- Origin: Igloolik, Nunavut, Canada
- Genres: Psychedelic rock, hard rock, heavy metal
- Years active: 1984–2007 2017–present
- Label: Aakuluk Music
- Members: James Ungalaq Derek Aqqiaruq Allan Kangok
- Past members: Kolitalik Inukshuk Elijah Kunnuk John Inooya Naisana Qamaniq

= Northern Haze =

Inuit rock band

Northern Haze is a Canadian rock music group from Igloolik, Nunavut, whose self-titled 1985 debut album is believed to have been the first-ever indigenous-language rock album recorded in North America.

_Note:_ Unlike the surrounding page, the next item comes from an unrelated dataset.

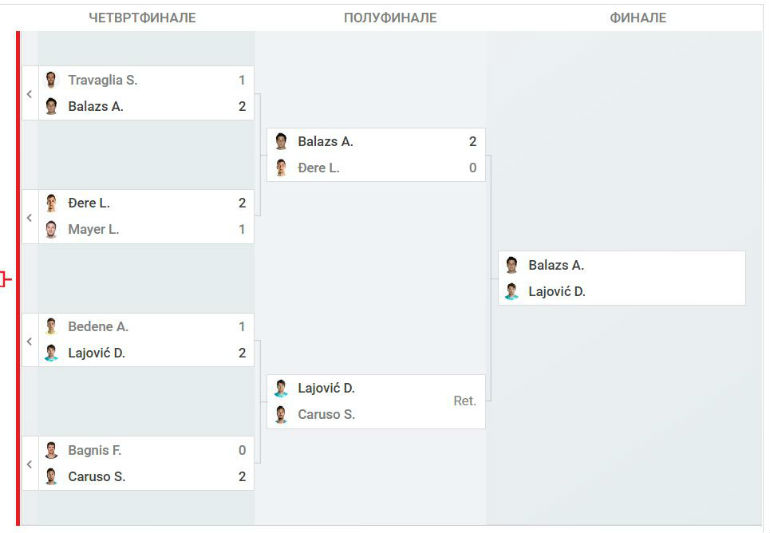Click Travaglia S. player photo in quarterfinal

51,80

Formed in 1984 by Kolitalik Inukshuk, Naisana Qamaniq, James Ungalaq, Elijah Kunnuk and John Inooya, musicians from Igloolik who had collaborated in various bands since the 1970s, the band released the self-titled album in 1985 through the CBC Northern Service. The band played various festival dates, including at Folk on the Rocks and Expo 86, to support the album. They continued for many years afterward to play concert dates in Canadian Arctic communities, but could not afford to record a followup album due to the extremely high cost of doing so in remote Arctic communities; they did, however, record some individual singles.

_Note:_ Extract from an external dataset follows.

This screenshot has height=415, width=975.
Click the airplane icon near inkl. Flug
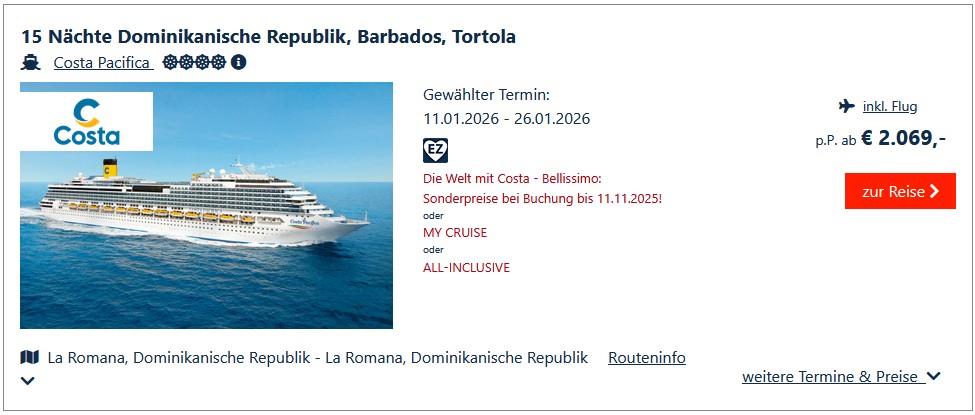tap(847, 107)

In 2007, the band broke up after the deaths of Kunnuk and Inukshuk. In 2012, the independent label Supreme Echo Records released Sinaaktuq, a compilation of the original album and the non-album singles.

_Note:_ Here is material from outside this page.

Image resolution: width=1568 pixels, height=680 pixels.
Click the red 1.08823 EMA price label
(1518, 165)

In 2017, Aakuluk Music, the record label owned and operated by Nunavut-based band The Jerry Cans, reissued the 1985 album and convinced the band to reunite. With new members Derek Aqqiaruq and Allan Kangok, the band worked with record producer Michael Phillip Wojewoda to record Siqinnaarut, which was released in 2018. The album was a Juno Award nominee for Indigenous Music Album of the Year at the Juno Awards of 2020.

In 2023, Ungalaq released the solo album rebel music / E5-2143 under the stage name qiyuapik. In 2024, he appeared as a guest collaborator on the debut album by Echoes Of, a side project led by Andrew Morrison of the Jerry Cans.